L’exposition « un peu de temps, de matière et de silence #1 » présente une articulation possible de ces
éléments, à travers l’expérience singulière, et par là universelle, que Régis Sénèque en a.
« Un peu de temps, de matière et de silence #1 » : de quoi est-ce la formule ? Ces trois termes désignent peut-être pour l’artiste les éléments fondamentaux de toute chose, découverts à l’issue d’une analyse. Mais sans doute faut-il les entendre aussi comme des coordonnées, des repères formant l’armature du rapport qui nous lie au monde. Je suis là, semble dire Régis Sénèque, mais ma présence se constate moins qu’elle ne s’apprécie à travers les combinaisons variables de ces critères, qui donnent forme aux différents travaux présentés dans l’exposition.
Un peu de temps ? S’orienter, se déplacer, changer de posture, refaire des tentatives, des essais : notre expérience se déploie dans le temps, non pas seulement, bien sûr, parce qu’elle s’inscrit nécessairement dans l’écoulement temporel, mais parce qu’elle lui donne forme, qu’elle en fait un rythme, une durée vécue, à l’image de ces pliages multiples du linoleum qui, dans la différence et la répétition, scandent un processus, un devenir sans finalité extérieure à lui-même.

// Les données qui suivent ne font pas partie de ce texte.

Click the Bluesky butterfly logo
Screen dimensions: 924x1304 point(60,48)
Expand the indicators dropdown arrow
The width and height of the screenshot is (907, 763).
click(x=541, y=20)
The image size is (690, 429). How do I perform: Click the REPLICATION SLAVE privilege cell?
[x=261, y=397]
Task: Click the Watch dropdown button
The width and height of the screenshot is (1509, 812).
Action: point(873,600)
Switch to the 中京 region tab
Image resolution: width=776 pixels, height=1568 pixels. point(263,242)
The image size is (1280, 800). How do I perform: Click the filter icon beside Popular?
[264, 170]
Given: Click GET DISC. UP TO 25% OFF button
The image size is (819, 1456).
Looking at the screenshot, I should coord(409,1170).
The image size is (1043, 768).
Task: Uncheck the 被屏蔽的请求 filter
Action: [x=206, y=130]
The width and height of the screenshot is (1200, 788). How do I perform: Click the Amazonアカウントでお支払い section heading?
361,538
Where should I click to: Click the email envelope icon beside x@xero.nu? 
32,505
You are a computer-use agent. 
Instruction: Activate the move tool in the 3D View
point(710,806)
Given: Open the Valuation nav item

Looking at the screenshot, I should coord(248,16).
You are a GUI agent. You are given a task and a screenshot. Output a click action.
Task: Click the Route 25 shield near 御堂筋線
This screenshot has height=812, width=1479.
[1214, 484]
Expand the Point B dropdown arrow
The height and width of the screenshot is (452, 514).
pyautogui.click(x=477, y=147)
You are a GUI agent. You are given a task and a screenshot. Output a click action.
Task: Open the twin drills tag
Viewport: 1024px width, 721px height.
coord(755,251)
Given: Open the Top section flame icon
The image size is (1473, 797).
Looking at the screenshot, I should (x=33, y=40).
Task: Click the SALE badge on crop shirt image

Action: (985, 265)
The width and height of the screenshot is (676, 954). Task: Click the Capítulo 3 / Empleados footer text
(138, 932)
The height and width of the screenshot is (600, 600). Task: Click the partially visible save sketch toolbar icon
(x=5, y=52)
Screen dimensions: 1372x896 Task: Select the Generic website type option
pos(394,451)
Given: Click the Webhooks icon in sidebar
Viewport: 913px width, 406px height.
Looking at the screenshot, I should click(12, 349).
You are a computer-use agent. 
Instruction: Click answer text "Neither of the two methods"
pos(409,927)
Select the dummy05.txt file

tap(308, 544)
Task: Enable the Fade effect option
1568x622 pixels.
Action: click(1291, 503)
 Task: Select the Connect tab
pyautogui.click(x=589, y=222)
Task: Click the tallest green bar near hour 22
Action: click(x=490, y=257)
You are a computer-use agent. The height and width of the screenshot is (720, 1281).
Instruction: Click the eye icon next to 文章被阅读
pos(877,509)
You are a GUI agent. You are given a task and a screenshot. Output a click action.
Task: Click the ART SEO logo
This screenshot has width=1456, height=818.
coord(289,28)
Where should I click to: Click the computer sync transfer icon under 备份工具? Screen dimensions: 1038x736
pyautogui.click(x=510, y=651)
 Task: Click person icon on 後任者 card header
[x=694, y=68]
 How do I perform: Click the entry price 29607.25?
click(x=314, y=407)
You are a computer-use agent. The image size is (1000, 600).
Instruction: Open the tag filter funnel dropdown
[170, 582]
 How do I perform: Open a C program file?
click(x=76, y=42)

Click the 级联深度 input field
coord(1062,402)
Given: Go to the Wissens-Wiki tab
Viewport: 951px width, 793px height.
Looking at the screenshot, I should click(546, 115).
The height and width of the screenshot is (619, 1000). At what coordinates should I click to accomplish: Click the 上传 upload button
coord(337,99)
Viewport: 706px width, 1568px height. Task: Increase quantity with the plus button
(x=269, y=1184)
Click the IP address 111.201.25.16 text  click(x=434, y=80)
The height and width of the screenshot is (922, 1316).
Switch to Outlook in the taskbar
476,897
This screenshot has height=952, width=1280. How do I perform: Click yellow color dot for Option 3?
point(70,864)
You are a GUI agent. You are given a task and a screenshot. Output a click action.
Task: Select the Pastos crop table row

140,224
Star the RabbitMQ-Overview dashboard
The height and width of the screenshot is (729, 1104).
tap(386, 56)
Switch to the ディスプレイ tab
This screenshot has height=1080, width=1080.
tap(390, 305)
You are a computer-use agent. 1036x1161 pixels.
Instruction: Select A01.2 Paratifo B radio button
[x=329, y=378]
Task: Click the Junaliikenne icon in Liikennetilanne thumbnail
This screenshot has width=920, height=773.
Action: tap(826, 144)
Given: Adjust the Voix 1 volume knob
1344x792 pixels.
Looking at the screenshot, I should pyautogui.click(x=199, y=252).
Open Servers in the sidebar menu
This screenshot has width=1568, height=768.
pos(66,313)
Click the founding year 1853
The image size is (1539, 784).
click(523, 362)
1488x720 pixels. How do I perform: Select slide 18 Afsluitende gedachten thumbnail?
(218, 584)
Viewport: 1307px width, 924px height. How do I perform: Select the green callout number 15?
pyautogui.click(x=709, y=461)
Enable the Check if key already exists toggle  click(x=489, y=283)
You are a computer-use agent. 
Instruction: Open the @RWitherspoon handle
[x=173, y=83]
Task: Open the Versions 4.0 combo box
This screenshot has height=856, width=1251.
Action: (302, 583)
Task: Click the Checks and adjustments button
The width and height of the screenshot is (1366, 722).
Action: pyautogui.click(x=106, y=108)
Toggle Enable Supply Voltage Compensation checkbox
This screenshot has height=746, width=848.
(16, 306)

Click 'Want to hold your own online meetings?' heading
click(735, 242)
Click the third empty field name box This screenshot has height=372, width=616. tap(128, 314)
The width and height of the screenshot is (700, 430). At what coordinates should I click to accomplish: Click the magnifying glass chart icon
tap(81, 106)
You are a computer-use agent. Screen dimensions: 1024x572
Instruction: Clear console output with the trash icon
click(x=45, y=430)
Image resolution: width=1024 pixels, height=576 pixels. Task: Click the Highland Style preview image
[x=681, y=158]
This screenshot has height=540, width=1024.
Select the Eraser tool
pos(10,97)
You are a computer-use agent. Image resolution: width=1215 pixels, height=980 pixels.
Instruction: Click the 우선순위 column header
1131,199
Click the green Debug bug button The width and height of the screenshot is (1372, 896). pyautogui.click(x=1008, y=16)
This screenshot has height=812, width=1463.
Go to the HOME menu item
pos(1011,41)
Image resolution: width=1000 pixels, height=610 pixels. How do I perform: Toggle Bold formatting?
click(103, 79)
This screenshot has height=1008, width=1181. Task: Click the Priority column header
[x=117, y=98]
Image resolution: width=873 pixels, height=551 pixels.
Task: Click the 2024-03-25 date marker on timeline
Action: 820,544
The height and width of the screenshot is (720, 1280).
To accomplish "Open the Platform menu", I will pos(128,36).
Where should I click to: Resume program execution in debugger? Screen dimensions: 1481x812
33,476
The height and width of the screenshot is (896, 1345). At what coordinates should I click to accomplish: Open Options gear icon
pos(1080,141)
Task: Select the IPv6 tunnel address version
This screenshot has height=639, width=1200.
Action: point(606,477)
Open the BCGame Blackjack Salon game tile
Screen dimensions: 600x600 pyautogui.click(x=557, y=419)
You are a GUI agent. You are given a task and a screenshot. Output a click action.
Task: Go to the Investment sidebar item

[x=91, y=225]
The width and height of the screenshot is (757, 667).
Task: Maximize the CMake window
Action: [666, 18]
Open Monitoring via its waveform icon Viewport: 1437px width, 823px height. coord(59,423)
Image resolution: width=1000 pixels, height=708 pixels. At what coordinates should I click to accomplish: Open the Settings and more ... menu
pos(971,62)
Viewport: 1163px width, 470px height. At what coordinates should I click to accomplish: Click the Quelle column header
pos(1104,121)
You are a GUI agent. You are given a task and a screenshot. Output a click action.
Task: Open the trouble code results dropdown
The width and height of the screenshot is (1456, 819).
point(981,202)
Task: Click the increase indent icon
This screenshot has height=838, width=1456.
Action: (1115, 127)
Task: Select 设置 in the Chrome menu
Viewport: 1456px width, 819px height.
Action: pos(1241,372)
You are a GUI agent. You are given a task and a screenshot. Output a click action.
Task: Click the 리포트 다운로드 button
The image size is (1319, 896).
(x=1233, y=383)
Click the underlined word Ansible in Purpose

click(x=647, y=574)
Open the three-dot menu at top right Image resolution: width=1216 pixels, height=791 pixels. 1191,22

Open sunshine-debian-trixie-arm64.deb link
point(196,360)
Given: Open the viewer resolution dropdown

Un peu de matière ? Elle a ici ses degrés, ses nuances, de la brutalité latente du parpaing à la finesse de la toile de verre peinte, de la dureté du minéral à la plasticité de la chair. Entre les deux, il y a place pour les combinaisons, notre expérience n’étant jamais celle de la matière brute et pure, mais toujours celle de sa mise en forme dans des mélanges variés, parfois inattendus, qui la révèlent autant qu’ils révèlent ce dont elle est le support. Par là, c’est aussi le toucher et le sens du relief qui prennent leurs marques, faisant des images ici présentées – photographies et dessins – de véritables sculptures, comme le corps tend lui aussi à en devenir une.
Du silence, enfin. Mais quel silence ? Il ne s’agit pas de l’absence de bruit des espaces vides mais plutôt du silence qui accompagne la plénitude d’un dépouillement, d’un essentiel atteint, et que font résonner ici, loin du bruit des couleurs, les grisailles et le blanc, formes graphiques du silence, et ce corps anonyme, sans visage et muet, dont nous ne savons rien.
Les rapports qu’entretiennent ces trois termes sont dynamiques, chacun renvoie à l’autre, aucun n’épuise à lui seul l’expérience que l’artiste a du monde. On comprend alors pourquoi les contraires se rejoignent ici sans se confondre, dans une sorte de tension qui fait tenir le tout ensemble : l’intérieur et l’extérieur, le minéral et l’organique, la matière brute et sa mise en forme, la nature et la ville, la mise à jour et la dissimulation, le vertical et l’horizontal, le debout et le couché, le nu et le couvert, la dispersion et l’unité, la vie et la mort enfin, avec le gisant de parpaings au centre de l’espace. L’artiste, ou plutôt sa présence et son geste, se trouvent dans le lien permanent qui unit et sépare ces extrêmes. Impossible de s’arrêter à l’un des deux, toujours l’autre se manifeste, que ce soit dans la même œuvre ou dans une autre. Ce jeu de renvois invite à conclure que la transparence, à soi-même comme aux autres est impossible, illusoire : nous sommes dans le lien, qu’il faut articuler pour en saisir quelque chose. La pièce centrale résume cette démarche : elle ne signale pas une abolition ou une fusion sans retour du corps dans les parpaings, mais son possible devenir-matière, dans un certain temps et un certain silence.